→ INSTRUCTION
Copy the rows word for word, starting at the line that contains "Show the INFO" and ending at the line that contains "Định mức nguyên", both included.

→ DATA RECORDS
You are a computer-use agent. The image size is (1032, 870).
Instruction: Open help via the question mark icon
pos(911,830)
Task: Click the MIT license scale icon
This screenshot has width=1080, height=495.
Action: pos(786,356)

==

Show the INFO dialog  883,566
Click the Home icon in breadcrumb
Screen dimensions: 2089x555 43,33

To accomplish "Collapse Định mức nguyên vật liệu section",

==

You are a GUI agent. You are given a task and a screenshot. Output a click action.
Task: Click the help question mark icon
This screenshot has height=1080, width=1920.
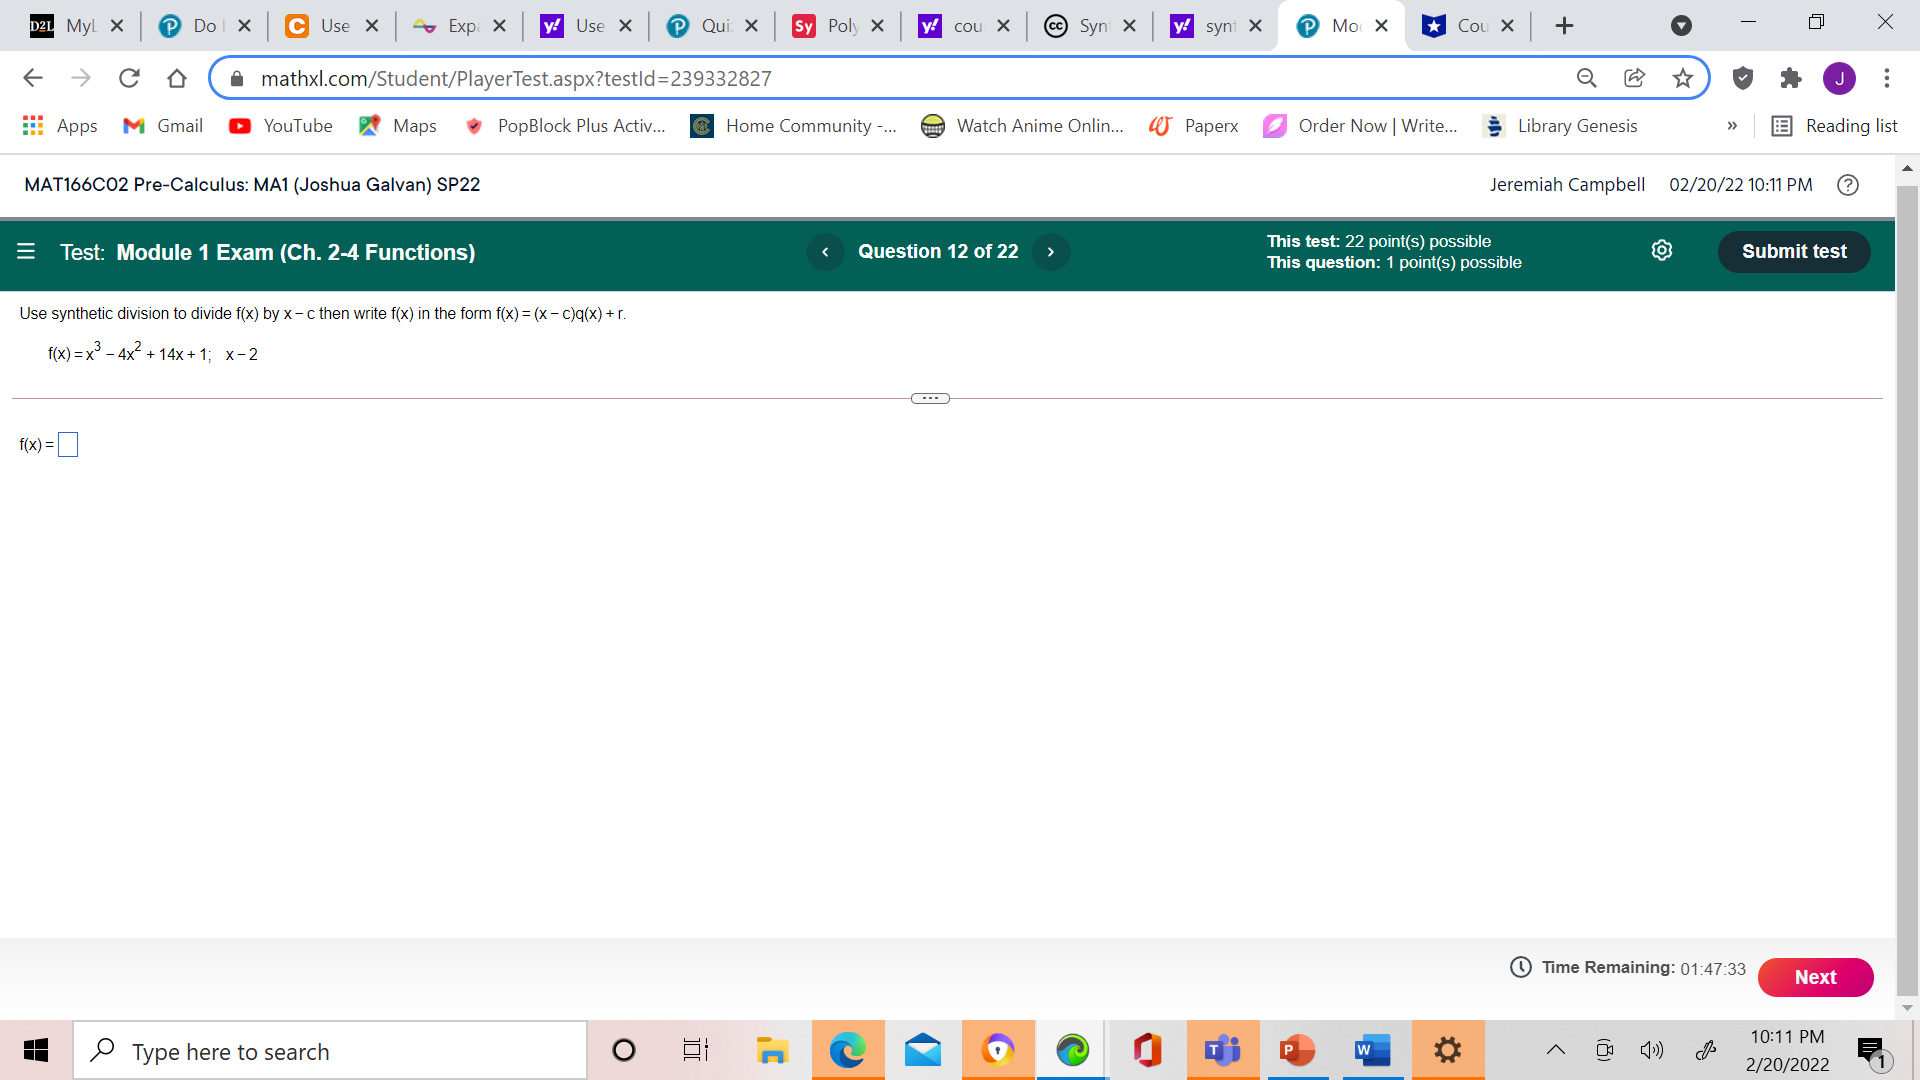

→ EXPECTED OUTPUT
Show the INFO dialog  883,566
Click the Home icon in breadcrumb
Screen dimensions: 2089x555 43,33

To accomplish "Collapse Định mức nguyên vật liệu section",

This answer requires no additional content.